Transfer students fit all of the demographics represented within an institution of higher education. They comprise a mix of traditional-age and non-traditional-age students; first-generation students; students who are legacies at a previous institution with higher education embedded in their lifestyle; students of all races, ethnicities and genders. Some students transfer because of an articulation agreement between institutions; others transfer to be closer to home (or to get farther from home), or because of various life events. The one commonality among all transfer students is this: They all arrive at their new institution uncertain.
Despite the ever-changing climate of campuses across the United States, higher education faculty, staff, and administration seem to be complacent in their work, falling back on frustrating phrases like, “This is just how it’s done” or, “This is how I’ve always taught this course.” Today’s student is not the same student of ten years ago. Today’s student needs to know he or she has an advocate and someone looking out for their individual needs. In order for each student to know that we, higher education professionals, support them, we absolutely must make sure that we are slowing down to have meaningful conversations with each and every one of them.
Kathleen Shea Smith, Associate Provost for Academic Advising at the University of Oklahoma, visited our advisors at Middle Tennessee State University last summer. When she was here, she mentioned a passage from Pascarella and Terenzini, two very well known figures in higher education, and it immediately changed the way I approach my conversations with students. Pascarella and Terenzini (1980) wrote, “Interaction with faculty and the perceived levels of faculty care and concern were recognized as the strongest contributors to the identification of returning and departing students.” While Pascarella and Terenzini spoke of faculty interaction, the care and concern shown by staff and administration is just as effective in building relationships with students and, essentially, increasing retention and graduation rates. If students know that we all care and that we are all absolutely willing to devote our time to their goals and ideas, they are more apt to return in following semesters and become successful students.
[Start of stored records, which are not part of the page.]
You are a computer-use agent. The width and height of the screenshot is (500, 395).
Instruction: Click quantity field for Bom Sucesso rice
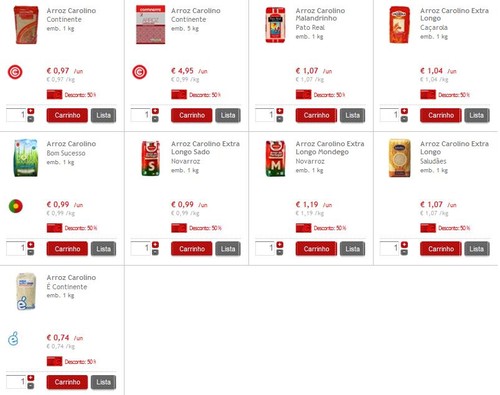(x=16, y=248)
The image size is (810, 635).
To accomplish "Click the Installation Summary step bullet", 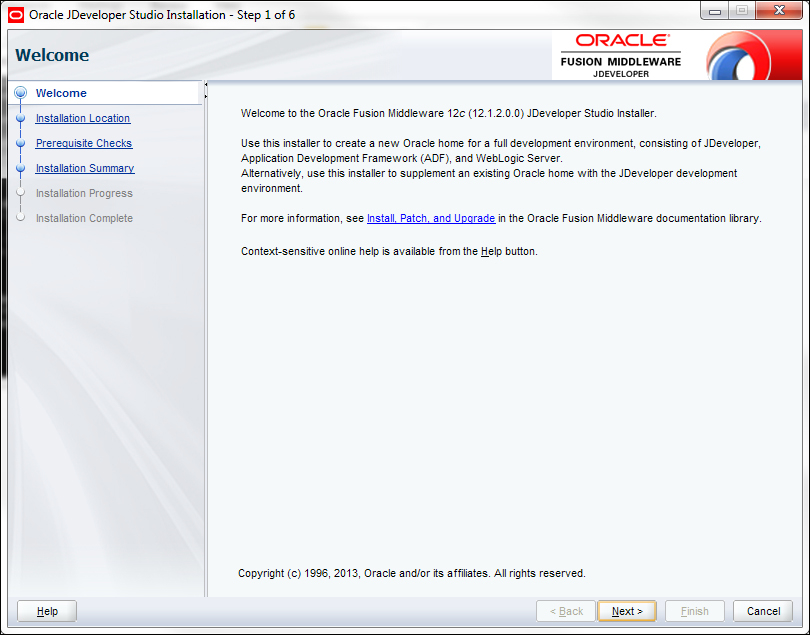I will pyautogui.click(x=21, y=168).
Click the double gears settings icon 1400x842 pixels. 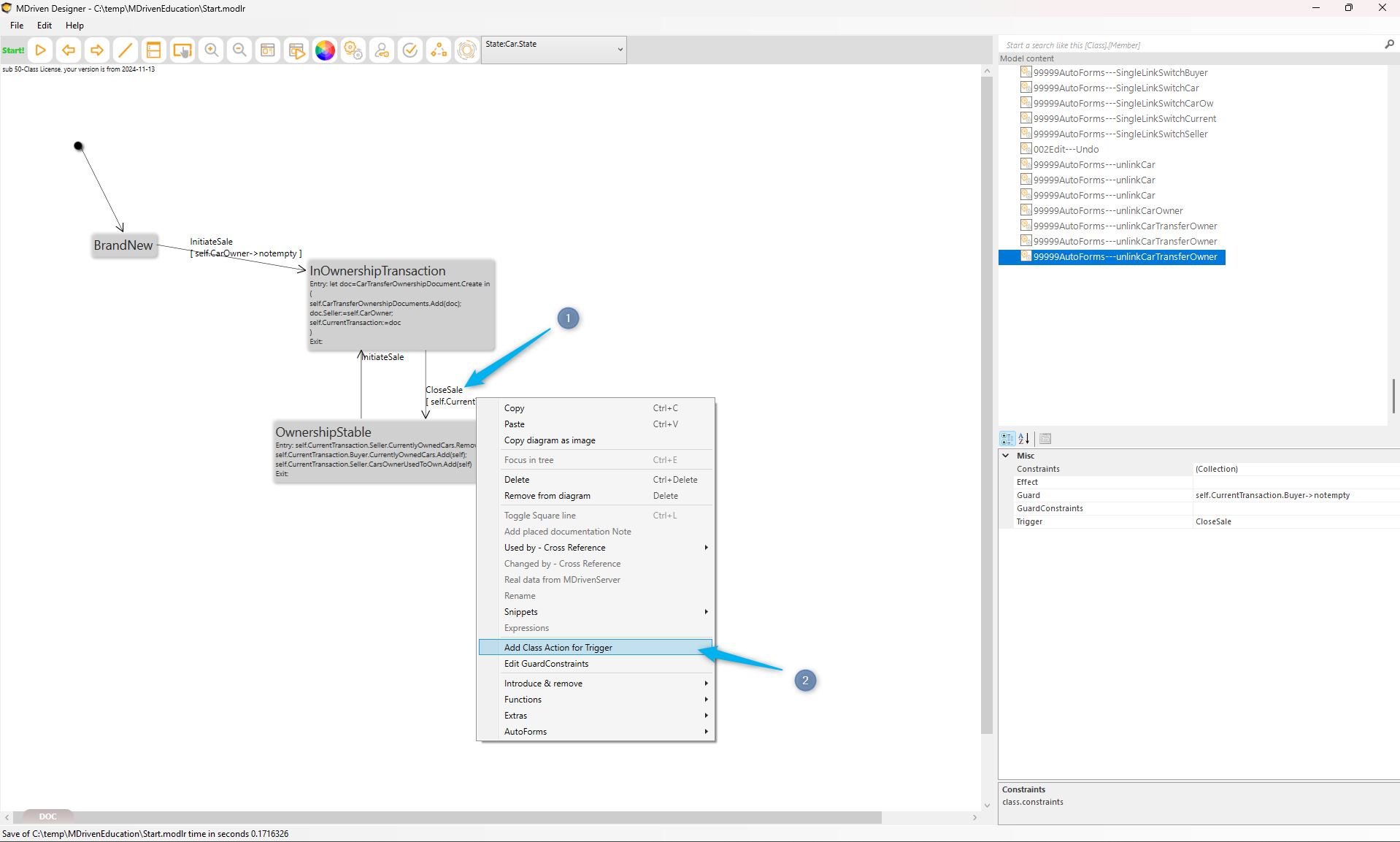(353, 50)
Community College to Four-Year Institution: When Transfer Agreements Go Wrong
Middle Tennessee State University has established transfer agreements with nearby community colleges to better accommodate students that want to earn a four-year degree. While transfer agreements are intended to help students smoothly transition between two universities, the actual transfer process often requires the student to complete a number of steps. For example, Middle Tennessee State University has a transfer pathway agreement with a number of community colleges so that students may complete their Associate of Science in Teaching (A.S.T.) degree at their respective community college and then, after transferring to MTSU, complete their Bachelor of Science with teaching licensure in elementary education. It’s a fairly simple process to transfer; however, there are a set of requirements that must be completed prior to the transfer. If those requirements are not made clear to the student, or if the student fails to complete them, the transfer of credits becomes much more complicated.
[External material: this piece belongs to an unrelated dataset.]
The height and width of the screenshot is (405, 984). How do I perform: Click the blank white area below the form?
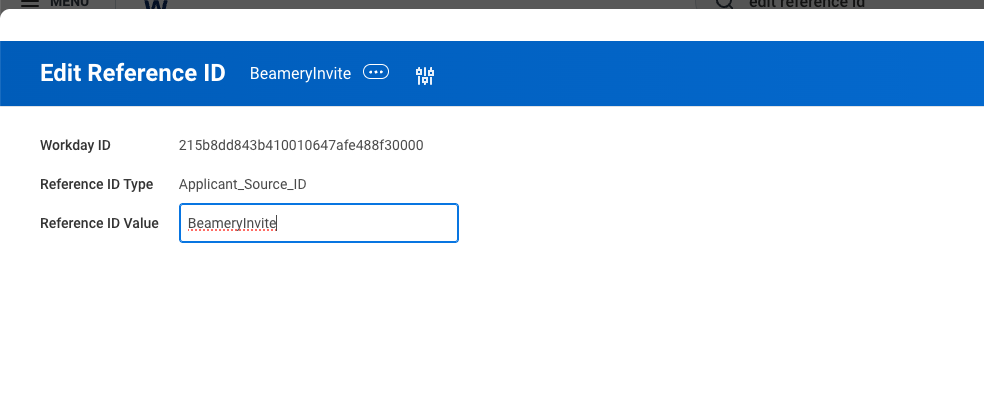(x=500, y=330)
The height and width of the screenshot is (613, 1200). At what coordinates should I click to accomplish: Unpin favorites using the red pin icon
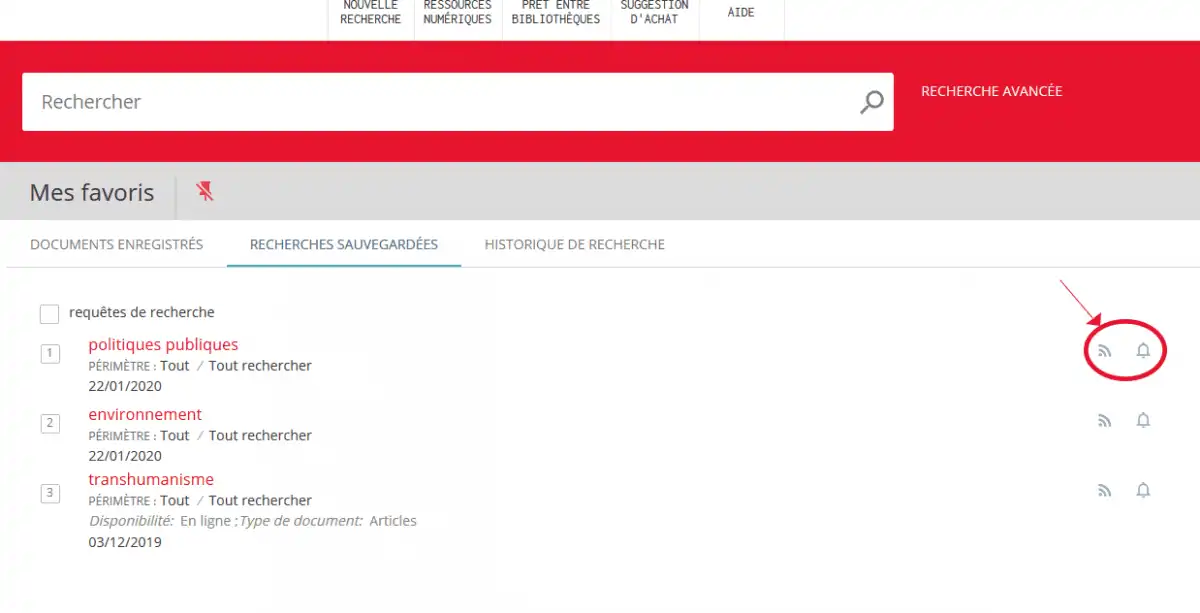coord(205,191)
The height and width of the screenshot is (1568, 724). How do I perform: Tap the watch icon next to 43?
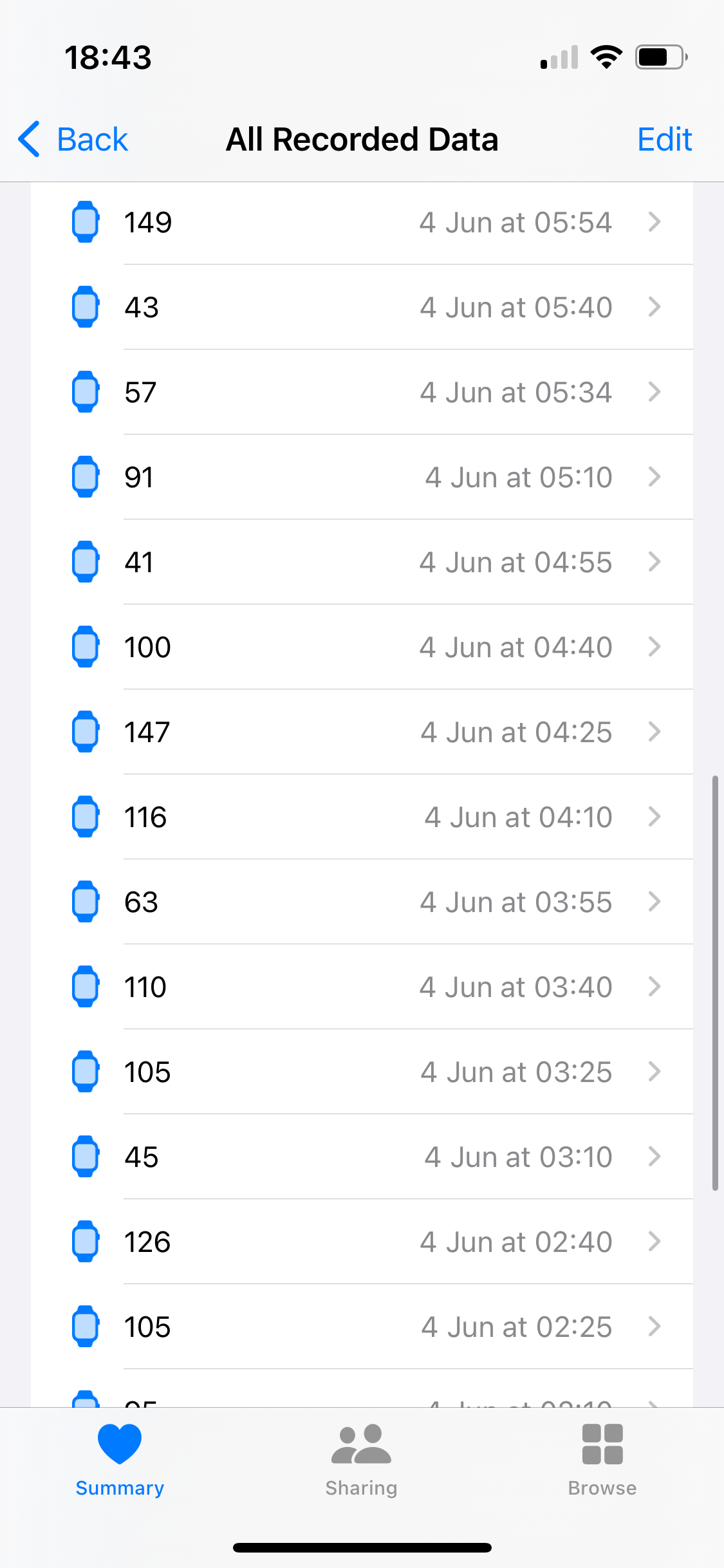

I recently met with a small group of new transfer students that I knew had difficulty transferring to MTSU. The conflicts they experienced were no fault of our institution–rather, these conflicts came down to how teacher licensure was explained to these students at their previous higher education institutions. I learned of the impending conflict via email prior to their orientation after I requested confirmation of their majors and prior degrees. Regardless of who was at fault, I knew I was walking into a room with very frustrated students. Walking in was nerve-wracking; however, I knew that, in order to walk out of the room with happy students, I needed to be positive–and most importantly, empathetic. It would have been easy to walk in, point fingers at their previous institution for providing false information, or even blame the students for not being aware of their own education process. Doing so would have not accomplished much. Instead, I walked in the room, sat down, and said in a very casual manner, “So, what’s up?”
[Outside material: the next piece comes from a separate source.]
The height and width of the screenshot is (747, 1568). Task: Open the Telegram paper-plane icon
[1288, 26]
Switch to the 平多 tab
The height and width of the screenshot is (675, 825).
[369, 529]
I felt the tension in the room dissipate. The new transfer students, one at a time, briefly discussed their frustrations. After they were able to purge their feelings, we got down to business. They asked questions; I answered. Since I had placed them in small groups, they were able to bounce ideas off one another. As a group, we problem solved. I provided students with pre-made academic plans and asked for their thoughts and concerns. We fixed what needed adjusting and moved forward with individualized plans that each student was comfortable with–and, most importantly, confident in.
Non-Traditional Transfer Students
Any higher education professional will agree that working with an 18-year-old student is much different from working with a 43-year-old student. In fact, working with an 18-year-old student can be much different from working with a 20-year-old student. I once had a professor tell me that the difference between a young student and an adult student has nothing to do with age, but life experience. The young student arrives in your office wide-eyed, terrified and excited, with very few expectations for the upcoming years. The adult student arrives in your office wide-eyed, terrified and excited, with strong expectations and goals for the upcoming years because of their life experience. The adult student, whether 37 or 22, has experienced something that made them grow up, be accountable, and accept future responsibility.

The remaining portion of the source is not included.